Factor V (F5) genetic variants and maternal smoking during pregnancy individually has been associated with increased risk of preterm delivery (PTD). We hypothesize that F5 gene and maternal smoking may synergistically increase the risk of PTD. Three single nucleotide polymorphisms (SNPs) in F5 gene (rs6019, rs2213869 and rs6022) were genotyped in 542 mothers with PTD and 1,141 mothers with term deliveries at the Boston Medical Center. The individual and interactive effects of F5 SNPs and maternal smoking on PTD and gestational age were examined, respectively. The results suggested that maternal smoking, three F5 SNPs and F5 haplotype were individually associated with PTD and gestational age. More importantly, we found significant interactions between the two F5 SNPs (rs6019 and rs6022) and maternal smoking on PTD and gestational age. Compared with non-smoking mothers carrying rs6019 GG genotype, persistently smoking mothers carrying genotypes GC or CC were associated with significantly increased risk of PTD (OR(95% CI): 2.1(1.2-3.6) for GC; 5.7(2.1-15.0) for CC; p-interaction = 0.02). A significant interaction was also observed for gestational age. Similar pattern of interactions was found between rs6022 and maternal smoking on PTD. In summary, our data indicated that F5 gene variants and maternal smoking may synergistically increase the risk of PTD.

Maternal cigarette smoking, metabolic gene polymorphisms, and preterm delivery: new insights on GxE interactions and pathogenic pathways.

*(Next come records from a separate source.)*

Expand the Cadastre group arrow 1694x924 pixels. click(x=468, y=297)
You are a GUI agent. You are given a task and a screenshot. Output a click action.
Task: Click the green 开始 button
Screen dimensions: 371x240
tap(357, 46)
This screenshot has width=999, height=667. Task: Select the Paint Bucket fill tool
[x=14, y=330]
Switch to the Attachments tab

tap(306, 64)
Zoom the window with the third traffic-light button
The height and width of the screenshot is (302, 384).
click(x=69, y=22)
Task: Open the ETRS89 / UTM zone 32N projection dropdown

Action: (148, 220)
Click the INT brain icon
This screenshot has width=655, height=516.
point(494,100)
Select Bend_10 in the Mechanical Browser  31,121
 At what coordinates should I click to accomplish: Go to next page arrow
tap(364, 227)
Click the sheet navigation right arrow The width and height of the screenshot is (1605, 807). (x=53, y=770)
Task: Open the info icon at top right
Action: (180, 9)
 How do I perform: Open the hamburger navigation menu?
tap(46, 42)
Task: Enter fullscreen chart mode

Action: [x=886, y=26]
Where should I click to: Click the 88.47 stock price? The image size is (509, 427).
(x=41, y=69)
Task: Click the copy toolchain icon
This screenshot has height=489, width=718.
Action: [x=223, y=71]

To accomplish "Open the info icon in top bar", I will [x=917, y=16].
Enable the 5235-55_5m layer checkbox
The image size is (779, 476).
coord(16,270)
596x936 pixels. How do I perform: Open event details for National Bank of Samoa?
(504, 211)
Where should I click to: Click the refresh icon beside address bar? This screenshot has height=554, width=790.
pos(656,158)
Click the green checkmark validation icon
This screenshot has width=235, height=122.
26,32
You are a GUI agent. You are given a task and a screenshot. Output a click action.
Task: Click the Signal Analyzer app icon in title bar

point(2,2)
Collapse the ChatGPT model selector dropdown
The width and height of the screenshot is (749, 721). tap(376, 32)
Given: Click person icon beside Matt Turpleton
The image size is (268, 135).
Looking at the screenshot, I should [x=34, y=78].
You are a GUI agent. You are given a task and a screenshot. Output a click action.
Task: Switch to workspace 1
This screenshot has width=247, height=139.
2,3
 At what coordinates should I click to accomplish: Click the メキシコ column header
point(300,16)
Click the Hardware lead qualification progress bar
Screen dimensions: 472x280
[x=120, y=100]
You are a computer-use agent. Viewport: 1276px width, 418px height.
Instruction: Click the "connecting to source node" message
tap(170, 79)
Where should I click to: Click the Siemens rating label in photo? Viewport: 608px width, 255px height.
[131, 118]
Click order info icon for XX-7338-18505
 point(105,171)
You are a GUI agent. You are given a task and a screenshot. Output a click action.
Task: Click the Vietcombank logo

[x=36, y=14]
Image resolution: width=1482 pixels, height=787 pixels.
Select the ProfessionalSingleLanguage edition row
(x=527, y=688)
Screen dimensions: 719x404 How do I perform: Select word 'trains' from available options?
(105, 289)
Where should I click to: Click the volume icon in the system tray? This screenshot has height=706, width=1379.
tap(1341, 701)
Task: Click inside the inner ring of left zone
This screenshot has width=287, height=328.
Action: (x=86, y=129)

Preterm delivery (PTD, <37 weeks of gestation) is a significant clinical and public health problem. Previously, we reported that maternal smoking and metabolic gene polymorphisms of CYP1A1 MspI and GSTT1 synergistically increase the risk of low birth weight. This study investigates the relationship between maternal smoking and metabolic gene polymorphisms of CYP1A1 MspI and GSTT1 with preterm delivery (PTD) as a whole and preterm subgroups. This case-control study included 1,749 multi-ethnic mothers (571 with PTD and 1,178 controls) enrolled at Boston Medical Center. After adjusting covariates, regression analyses were performed to identify individual and joint associations of maternal smoking, two functional variants of CYP1A1 and GSTT1 with PTD. We observed a moderate effect of maternal smoking on PTD (OR = 1.6; 95% CI: 1.1-2.2). We found that compared to non-smoking mothers with low-risk genotypes, there was a significant joint association of maternal smoking, CYP1A1 (Aa/aa) and GSTT1 (absent) genotypes with gestational age (beta = -3.37; SE = 0.86; P = 9 x 10(-5)) and with PTD (OR = 5.8; 95% CI: 2.0-21.1), respectively. Such joint association was particularly strong in certain preterm subgroups, including spontaneous PTD (OR = 8.3; 95% CI: 2.7-30.6), PTD < 32 weeks (OR = 11.1; 95% CI: 2.9-47.7), and PTD accompanied by histologic chorioamnionitis (OR = 15.6; 95% CI: 4.1-76.7). Similar patterns were observed across ethnic groups. Taken together, maternal smoking significantly increased the risk of PTD among women with high-risk CYP1A1 and GSTT1 genotypes. Such joint associations were strongest among PTD accompanied by histologic chorioamnionitis.